▸ Task directions
Going from the line that contains "Task: Sort table by 支付件数 column" to the last line of the material below, repeat every line exactly.
──────── Dataset content
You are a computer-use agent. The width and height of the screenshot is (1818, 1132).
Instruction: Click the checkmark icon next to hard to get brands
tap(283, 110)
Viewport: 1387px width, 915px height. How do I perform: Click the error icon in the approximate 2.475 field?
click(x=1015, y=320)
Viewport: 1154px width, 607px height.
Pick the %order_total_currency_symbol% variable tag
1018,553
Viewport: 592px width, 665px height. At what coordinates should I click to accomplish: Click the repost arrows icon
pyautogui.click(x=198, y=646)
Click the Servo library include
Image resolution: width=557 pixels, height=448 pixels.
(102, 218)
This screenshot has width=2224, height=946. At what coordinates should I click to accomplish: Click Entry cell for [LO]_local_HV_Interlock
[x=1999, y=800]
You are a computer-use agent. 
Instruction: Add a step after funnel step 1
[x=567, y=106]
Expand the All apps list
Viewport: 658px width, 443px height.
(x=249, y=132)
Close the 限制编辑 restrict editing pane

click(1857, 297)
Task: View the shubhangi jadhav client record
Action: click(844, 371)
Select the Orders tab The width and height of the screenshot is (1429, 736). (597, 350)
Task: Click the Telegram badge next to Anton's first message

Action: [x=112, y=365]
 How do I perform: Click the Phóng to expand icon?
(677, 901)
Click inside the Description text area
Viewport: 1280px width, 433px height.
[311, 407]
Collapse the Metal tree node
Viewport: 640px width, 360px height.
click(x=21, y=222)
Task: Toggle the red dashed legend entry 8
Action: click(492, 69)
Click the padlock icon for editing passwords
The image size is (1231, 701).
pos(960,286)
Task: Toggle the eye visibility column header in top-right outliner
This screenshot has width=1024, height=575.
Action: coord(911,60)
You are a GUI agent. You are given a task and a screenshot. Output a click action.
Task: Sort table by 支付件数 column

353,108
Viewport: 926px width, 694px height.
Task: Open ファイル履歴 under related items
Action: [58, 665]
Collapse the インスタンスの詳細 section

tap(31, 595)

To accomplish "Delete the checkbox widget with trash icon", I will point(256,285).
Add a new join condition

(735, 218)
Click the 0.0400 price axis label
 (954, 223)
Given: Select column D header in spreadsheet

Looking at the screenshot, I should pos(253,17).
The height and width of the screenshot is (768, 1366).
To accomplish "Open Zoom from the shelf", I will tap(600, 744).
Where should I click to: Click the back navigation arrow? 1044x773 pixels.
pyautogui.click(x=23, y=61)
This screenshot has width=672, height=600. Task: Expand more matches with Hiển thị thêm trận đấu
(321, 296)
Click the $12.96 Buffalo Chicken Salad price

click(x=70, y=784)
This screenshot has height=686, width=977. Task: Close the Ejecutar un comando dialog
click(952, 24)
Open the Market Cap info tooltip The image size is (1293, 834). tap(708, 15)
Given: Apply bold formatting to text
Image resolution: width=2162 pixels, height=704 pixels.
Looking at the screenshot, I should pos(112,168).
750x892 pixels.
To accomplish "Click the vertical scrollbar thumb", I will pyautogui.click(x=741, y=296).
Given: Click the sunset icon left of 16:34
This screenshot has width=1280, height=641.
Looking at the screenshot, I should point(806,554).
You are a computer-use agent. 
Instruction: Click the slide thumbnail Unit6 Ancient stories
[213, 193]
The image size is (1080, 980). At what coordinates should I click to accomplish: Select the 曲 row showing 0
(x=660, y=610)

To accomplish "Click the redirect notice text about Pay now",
────────────────
▸ Answer section
Task: Sort table by 支付件数 column

353,108
Viewport: 926px width, 694px height.
Task: Open ファイル履歴 under related items
Action: [58, 665]
Collapse the インスタンスの詳細 section

tap(31, 595)

To accomplish "Delete the checkbox widget with trash icon", I will point(256,285).
Add a new join condition

(735, 218)
Click the 0.0400 price axis label
 (954, 223)
Given: Select column D header in spreadsheet

Looking at the screenshot, I should pos(253,17).
The height and width of the screenshot is (768, 1366).
To accomplish "Open Zoom from the shelf", I will tap(600, 744).
Where should I click to: Click the back navigation arrow? 1044x773 pixels.
pyautogui.click(x=23, y=61)
This screenshot has width=672, height=600. Task: Expand more matches with Hiển thị thêm trận đấu
(321, 296)
Click the $12.96 Buffalo Chicken Salad price

click(x=70, y=784)
This screenshot has height=686, width=977. Task: Close the Ejecutar un comando dialog
click(952, 24)
Open the Market Cap info tooltip The image size is (1293, 834). tap(708, 15)
Given: Apply bold formatting to text
Image resolution: width=2162 pixels, height=704 pixels.
Looking at the screenshot, I should pos(112,168).
750x892 pixels.
To accomplish "Click the vertical scrollbar thumb", I will pyautogui.click(x=741, y=296).
Given: Click the sunset icon left of 16:34
This screenshot has width=1280, height=641.
Looking at the screenshot, I should point(806,554).
You are a computer-use agent. 
Instruction: Click the slide thumbnail Unit6 Ancient stories
[213, 193]
The image size is (1080, 980). At what coordinates should I click to accomplish: Select the 曲 row showing 0
(x=660, y=610)

To accomplish "Click the redirect notice text about Pay now",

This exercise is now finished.